= Task to complete =
Exactly reproduce each line of the listing that follows.

*** Opening of Records to process ***

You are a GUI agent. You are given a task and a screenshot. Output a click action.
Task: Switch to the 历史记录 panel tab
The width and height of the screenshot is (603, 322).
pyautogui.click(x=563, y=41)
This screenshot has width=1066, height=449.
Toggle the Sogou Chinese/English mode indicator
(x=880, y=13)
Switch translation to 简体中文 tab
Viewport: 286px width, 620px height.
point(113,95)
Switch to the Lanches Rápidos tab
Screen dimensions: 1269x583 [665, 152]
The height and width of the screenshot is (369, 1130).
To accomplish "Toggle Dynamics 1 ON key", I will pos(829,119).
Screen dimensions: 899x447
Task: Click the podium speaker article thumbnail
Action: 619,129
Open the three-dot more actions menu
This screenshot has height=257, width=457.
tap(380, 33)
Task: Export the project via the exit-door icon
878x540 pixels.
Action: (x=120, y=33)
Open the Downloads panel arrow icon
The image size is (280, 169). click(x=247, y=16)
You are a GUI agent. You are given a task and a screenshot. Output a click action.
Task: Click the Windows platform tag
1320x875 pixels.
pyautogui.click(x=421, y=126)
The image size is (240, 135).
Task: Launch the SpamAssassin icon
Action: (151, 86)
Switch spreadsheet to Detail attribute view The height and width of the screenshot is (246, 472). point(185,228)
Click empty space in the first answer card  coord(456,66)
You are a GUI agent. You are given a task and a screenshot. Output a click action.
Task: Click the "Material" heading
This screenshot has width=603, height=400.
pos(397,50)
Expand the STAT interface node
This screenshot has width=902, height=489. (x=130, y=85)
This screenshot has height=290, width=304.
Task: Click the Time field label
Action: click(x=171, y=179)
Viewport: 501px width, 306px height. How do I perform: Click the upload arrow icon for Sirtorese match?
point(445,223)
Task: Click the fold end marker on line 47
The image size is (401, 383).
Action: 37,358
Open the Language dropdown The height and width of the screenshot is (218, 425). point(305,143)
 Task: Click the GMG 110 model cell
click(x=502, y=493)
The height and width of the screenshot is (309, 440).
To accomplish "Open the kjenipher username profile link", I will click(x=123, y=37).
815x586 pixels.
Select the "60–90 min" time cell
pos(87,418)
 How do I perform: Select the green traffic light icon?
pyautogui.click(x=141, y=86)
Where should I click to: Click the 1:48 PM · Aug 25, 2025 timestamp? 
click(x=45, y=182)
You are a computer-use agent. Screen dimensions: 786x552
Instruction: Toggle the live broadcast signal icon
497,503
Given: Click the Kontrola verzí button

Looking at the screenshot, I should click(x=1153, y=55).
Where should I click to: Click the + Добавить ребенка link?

*** Close of Records to process ***

= Solution to the problem =
You are a GUI agent. You are given a task and a screenshot. Output a click action.
Task: Switch to the 历史记录 panel tab
The width and height of the screenshot is (603, 322).
pyautogui.click(x=563, y=41)
This screenshot has width=1066, height=449.
Toggle the Sogou Chinese/English mode indicator
(x=880, y=13)
Switch translation to 简体中文 tab
Viewport: 286px width, 620px height.
point(113,95)
Switch to the Lanches Rápidos tab
Screen dimensions: 1269x583 [665, 152]
The height and width of the screenshot is (369, 1130).
To accomplish "Toggle Dynamics 1 ON key", I will pos(829,119).
Screen dimensions: 899x447
Task: Click the podium speaker article thumbnail
Action: 619,129
Open the three-dot more actions menu
This screenshot has height=257, width=457.
tap(380, 33)
Task: Export the project via the exit-door icon
878x540 pixels.
Action: (x=120, y=33)
Open the Downloads panel arrow icon
The image size is (280, 169). click(x=247, y=16)
You are a GUI agent. You are given a task and a screenshot. Output a click action.
Task: Click the Windows platform tag
1320x875 pixels.
pyautogui.click(x=421, y=126)
The image size is (240, 135).
Task: Launch the SpamAssassin icon
Action: (151, 86)
Switch spreadsheet to Detail attribute view The height and width of the screenshot is (246, 472). point(185,228)
Click empty space in the first answer card  coord(456,66)
You are a GUI agent. You are given a task and a screenshot. Output a click action.
Task: Click the "Material" heading
This screenshot has width=603, height=400.
pos(397,50)
Expand the STAT interface node
This screenshot has width=902, height=489. (x=130, y=85)
This screenshot has height=290, width=304.
Task: Click the Time field label
Action: click(x=171, y=179)
Viewport: 501px width, 306px height. How do I perform: Click the upload arrow icon for Sirtorese match?
point(445,223)
Task: Click the fold end marker on line 47
The image size is (401, 383).
Action: 37,358
Open the Language dropdown The height and width of the screenshot is (218, 425). point(305,143)
 Task: Click the GMG 110 model cell
click(x=502, y=493)
The height and width of the screenshot is (309, 440).
To accomplish "Open the kjenipher username profile link", I will click(x=123, y=37).
815x586 pixels.
Select the "60–90 min" time cell
pos(87,418)
 How do I perform: Select the green traffic light icon?
pyautogui.click(x=141, y=86)
Where should I click to: Click the 1:48 PM · Aug 25, 2025 timestamp? 
click(x=45, y=182)
You are a computer-use agent. Screen dimensions: 786x552
Instruction: Toggle the live broadcast signal icon
497,503
Given: Click the Kontrola verzí button

Looking at the screenshot, I should click(x=1153, y=55).
Where should I click to: Click the + Добавить ребенка link?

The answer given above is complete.